_Work to do_
**A)** From the PolarDB Serverless guide, list each PCU range it gives and the component that range applies to.
**B)** Pick up the PolarDB Serverless guide right after its final sentence and keep it going.

_Document segment_
================================
Exploring the Elasticity of PolarDB Serverless: A Comprehensive Guide

By Zhenping

Preface

PolarDB Serverless originates from the paper published by the PolarDB team at SIGMOD 2021 and is the culmination of mature technologies. Leveraging high-performance Strict Consistency Cluster (SCC) and the hot standby architecture for failover in seconds, we have achieved industry-leading cross-machine scaling and switching.

This article aims to demonstrate the practical testing of PolarDB Serverless elasticity.

Create a PolarDB Serverless Instance

PolarDB Serverless instances are available in two types: a newly purchased Serverless instance and an original instance with the Serverless feature enabled, also known as a Serverless instance with a fixed specification. The former offers a larger scaling range and supports elastic billing based on Serverless. The latter allows the direct enablement of Serverless on the original instance and supports two billing modes: pay-by-specification and elastic billing. The current Serverless version supports 5.7, 8.0.1, and 8.0.2, with 5.6 still being supported. In this demo, we purchase an 8.0.1 instance for testing in Beijing zone K.

The elasticity upper and lower limits of read-only nodes are 0-7 PCUs, and for single nodes, the elasticity upper and lower limits are 1-32 PCUs. The resources of 1 PCU are about the resources of 1 CPU core and 2 GB of memory. We will align the computing capacity for different models, so there will be slight differences. These two configurations can be dynamically modified at any time after the instance is created, so you can select any one here.

For Serverless instances, a database proxy is created by default. Otherwise, read-only nodes cannot be used for horizontal elasticity. The database proxy will also be run in a Serverless mode. The range is 0.5-32 PCUs and is dynamically adjusted with the actual load. The no-activity suspension feature has a narrow target service type. When the load decreases, the Serverless instance is generally degraded to the lowest level of 1 PCU to run. If the no-activity suspension is enabled and the number of requests is completely reduced to 0, the instance is directly shut down to release resources. If new requests are sent later, they will be temporarily held and sent to the DB for execution after the instance is quickly pulled up. Storage types supported by Serverless instances include Polarstore Level 5 (PSL5) and PolarStore Level 4 (PSL4). Different specifications have different performance and costs, but I will not go into details here.

The preceding are some key options for the purchased Serverless instance. It takes about 5 to 10 minutes to create an instance. During this period, you can create an ECS instance in advance as a stress testing machine, preferably in the same zone as the Serverless instance. Since the theoretical maximum computing power of the PolarDB Serverless is 256 CPU cores (8 * 32 PCU), We recommend that you purchase an ECS instance with a large size. In this test, we select the ecs.g7.4xlarge instance type of 16 CPU cores and 64 GB of memory.
================================
_Provided data_
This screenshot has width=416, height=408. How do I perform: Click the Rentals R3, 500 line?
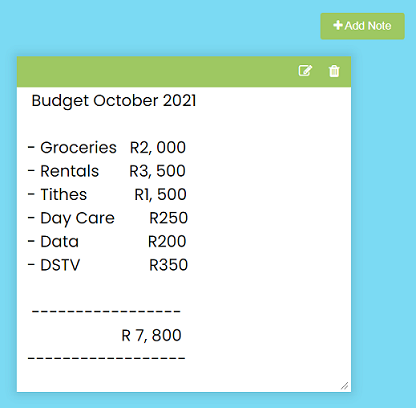point(107,171)
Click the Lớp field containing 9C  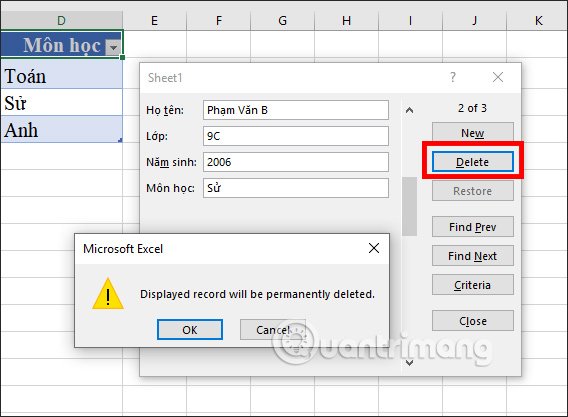coord(296,136)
================================
_In response_
**A)**
- Read-only nodes: 0-7 PCUs
- Single nodes: 1-32 PCUs
- Database proxy: 0.5-32 PCUs

**B)**
After you purchase an instance, log on to the PolarDB console, and it is displayed as Cluster Edition (Serverless). Next, configure the ECS endpoint in the whitelist, and create a polartest account and a database sbtest for stress testing. In the database proxy section, a primary endpoint and a cluster endpoint are created by default. You can use the cluster endpoint to perform the test. As read-only nodes of the Serverless instance are dynamically scaled, it is unnecessary to create custom endpoints. In the database node section, a 1 PCU primary node is initially generated by default. Click the Configure Serverless button in the upper right corner, and you can reconfigure the elasticity upper and lower limits of resources and read-only nodes. At the bottom is the storage section. The storage billing mode of the Cluster Edition is pay-as-you-go, which is the same as that of the PolarDB Enterprise Edition.

Single-node Elasticity Test (Scale-up)

Click the Configure Serverless button. Set the elasticity upper and lower limits of single nodes to the maximum value of 32 and minimum value of 1 and set those of read-only nodes to 0. In this section, we use Sysbench to do the stress test, thus verifying that the specifications of the primary node can be autoscaled based on the load to achieve the Serverless capabilities.

Run the following command in Sysbench and use the oltp_read_write load to perform a stress test. Specify the cluster endpoint in mysql-host and configure --db-ps-mode=disable to ensure that all transaction queries are executed as original SQL statements.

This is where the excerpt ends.